Je l’ai appris, à la suite d’un appel téléphonique du DG de l’ORTM, Alassane Diombélé, que j’appelle affectueusement John. Il m’a annoncé la triste et terrifiante nouvelle en ces termes : « DG, ton ami Ferrah nous a faussé compagnie ».
Ferrah : oui c’est le sobriquet que j’avais donné à l’enfant de Kayendy, le fils de Fambougoury !
J’étais abasourdi et surtout surpris par la nouvelle !
Oui surpris car, même si je te savais très malade, ma surprise s’explique par les assurances de ta brave épouse. Celle qui t’a soutenu jusqu’à tes derniers instants, m’avait rassuré, il y a de cela 48 heures : « Ton ami va mieux, il a même commencé à manger », m’avait-elle annoncé.
J’étais loin de penser que cette relative amélioration était annonciatrice de l’épilogue d’une vie bien remplie, dont plus de la moitié consacrée au journalisme, un métier dont tu as toujours été passionné.
Pour la petite histoire, c’est toi qui m’as encouragé, en 1985 au cours d’une de nos discussions sur un sujet d’ac
+ualité et surtout du traitement de l’information institutionnelle par les journalistes de la RTM, à faire le concours d’entrée au CESTI de Dakar (l’Ecole de journalisme). Nous étions alors tous deux étudiants à l’Ecole Nationale d’Administration (ENA).
Nous nous sommes présentés au prestigieux concours hyper sélectif, et c’est à moi que la chance a souri. Ainsi commençait pour moi l’aventure dakaroise quand toi, tu continuais tes études de Droit à l’ENA.

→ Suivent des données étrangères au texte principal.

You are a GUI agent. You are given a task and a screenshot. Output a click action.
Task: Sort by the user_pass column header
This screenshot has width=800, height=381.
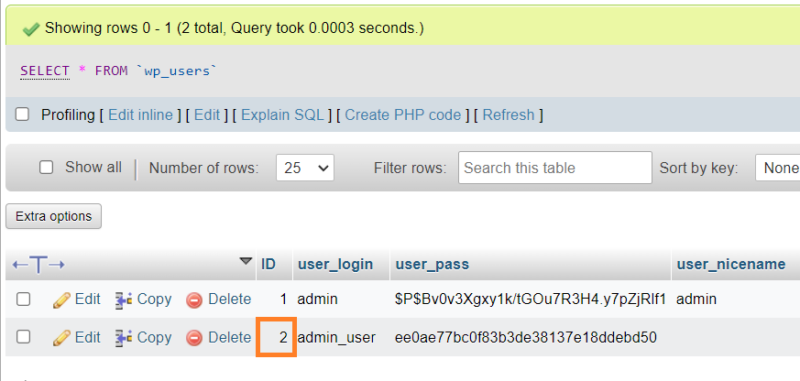coord(432,264)
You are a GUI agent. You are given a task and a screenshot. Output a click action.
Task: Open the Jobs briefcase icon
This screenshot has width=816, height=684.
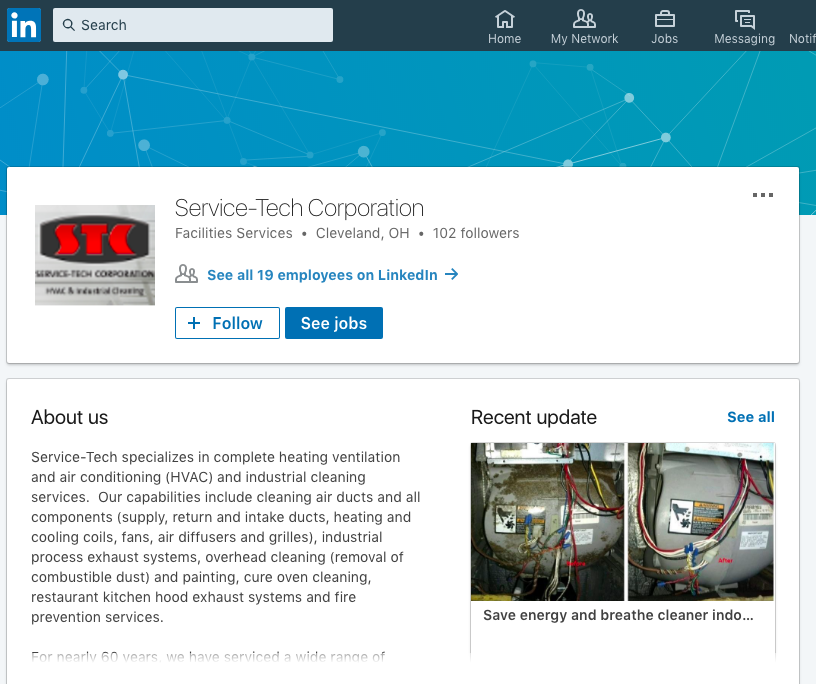pos(664,19)
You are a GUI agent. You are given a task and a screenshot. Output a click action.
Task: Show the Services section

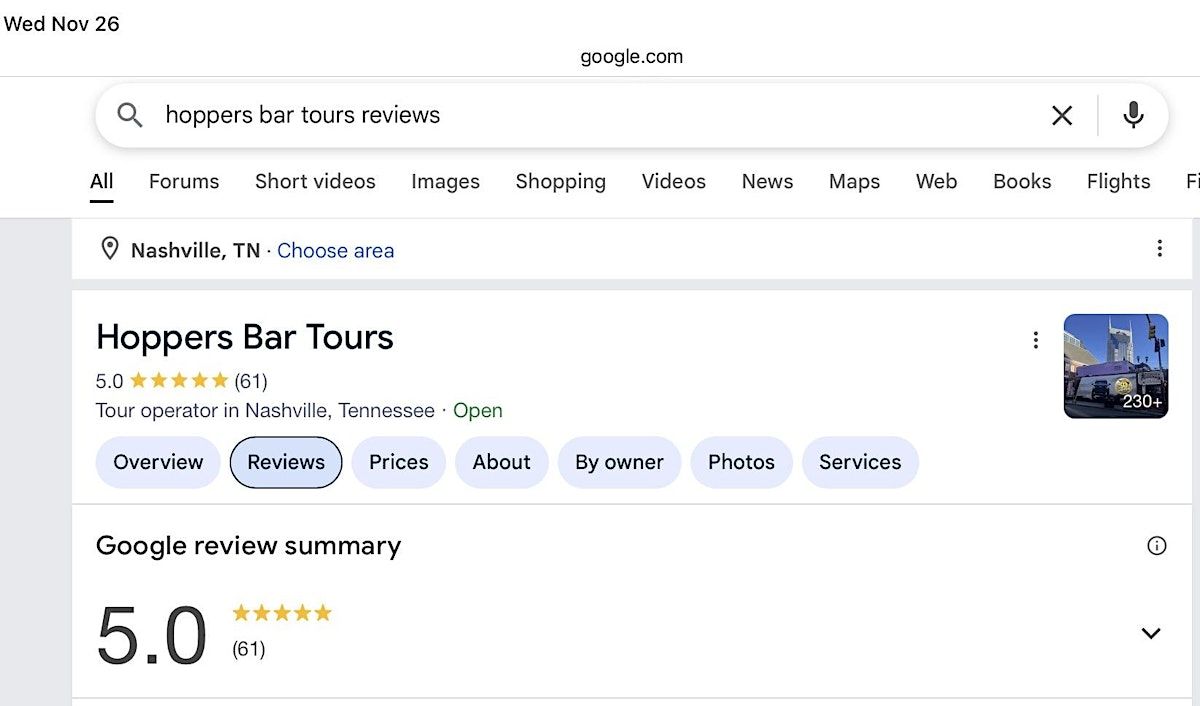860,462
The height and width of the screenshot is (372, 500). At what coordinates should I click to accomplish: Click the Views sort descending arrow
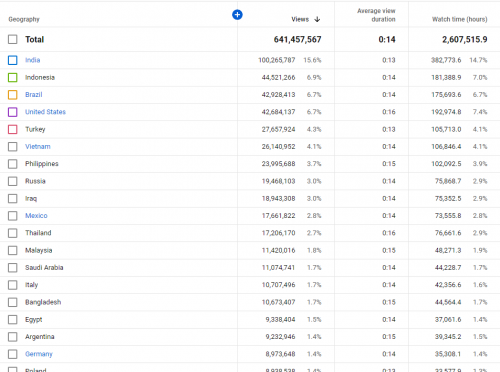(x=317, y=19)
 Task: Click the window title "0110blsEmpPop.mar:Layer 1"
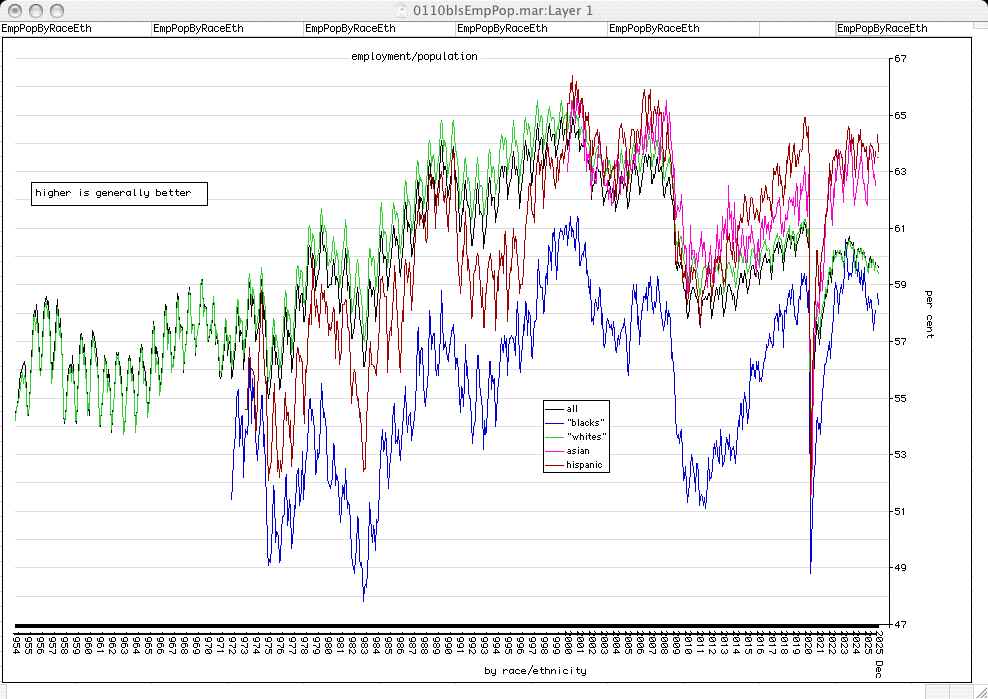482,10
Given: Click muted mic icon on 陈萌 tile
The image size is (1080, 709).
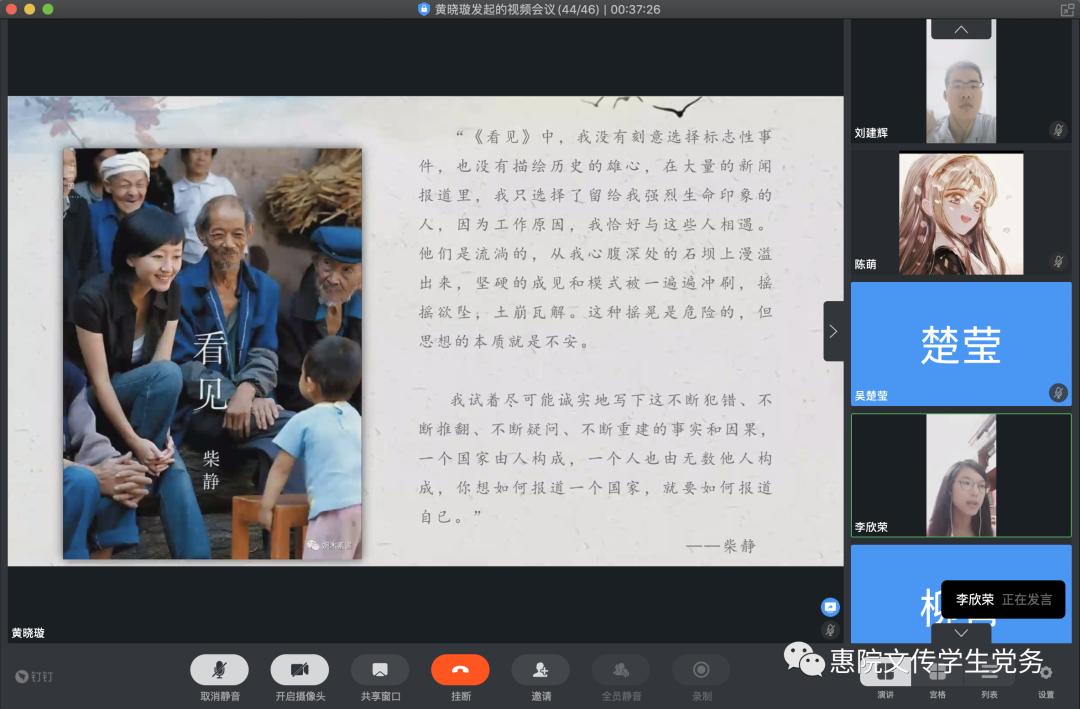Looking at the screenshot, I should (x=1058, y=262).
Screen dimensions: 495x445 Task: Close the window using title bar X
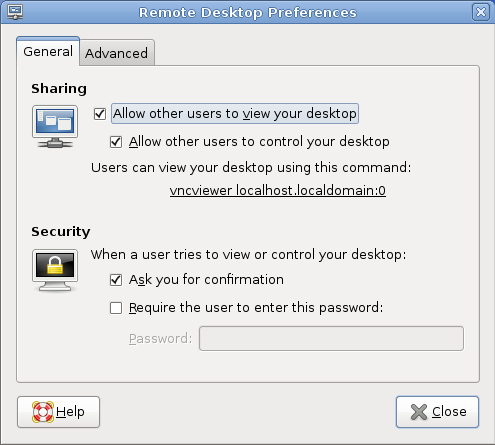coord(481,12)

C’est quelques années plus tard que tu pars t’inscrire à l’Institut Supérieur des Sciences de l’information et de la Communication(ISSIC) de Dakar. L’ORTM t’avait alors donné la chance, à ta sortie de l’ENA, de pouvoir réaliser en partie ton rêve de devenir journaliste, en t’ouvrant les portes de la station régionale pour faire tes premiers pas jusqu’au moment où tu as pu aller te former.
Nanti de son diplôme obtenu à Dakar, Ferrah a vite choisi son créneau, le magazine, qui lui permettait de traiter en profondeur, au-delà du factuel, les questions touchant à l’histoire (comme avec ‘’Cahier d’Hier’’, une de ses émissions phares).
Bref, sa passion était le traitement des sujets de fond.
Même après l’intermède ministériel où il a été Chef de Cabinet, Ferrah n’a pu s’empêcher de renouer sans hésiter avec cette noble passion.
Le dernier magazine qu’il voulait réaliser, et dont le synopsis était prêt, portait sur les Opérations de Développement Rural (ODR), le rôle qu’elles ont joué dans le deveppement de notre pays et les conséquences de leur disparition.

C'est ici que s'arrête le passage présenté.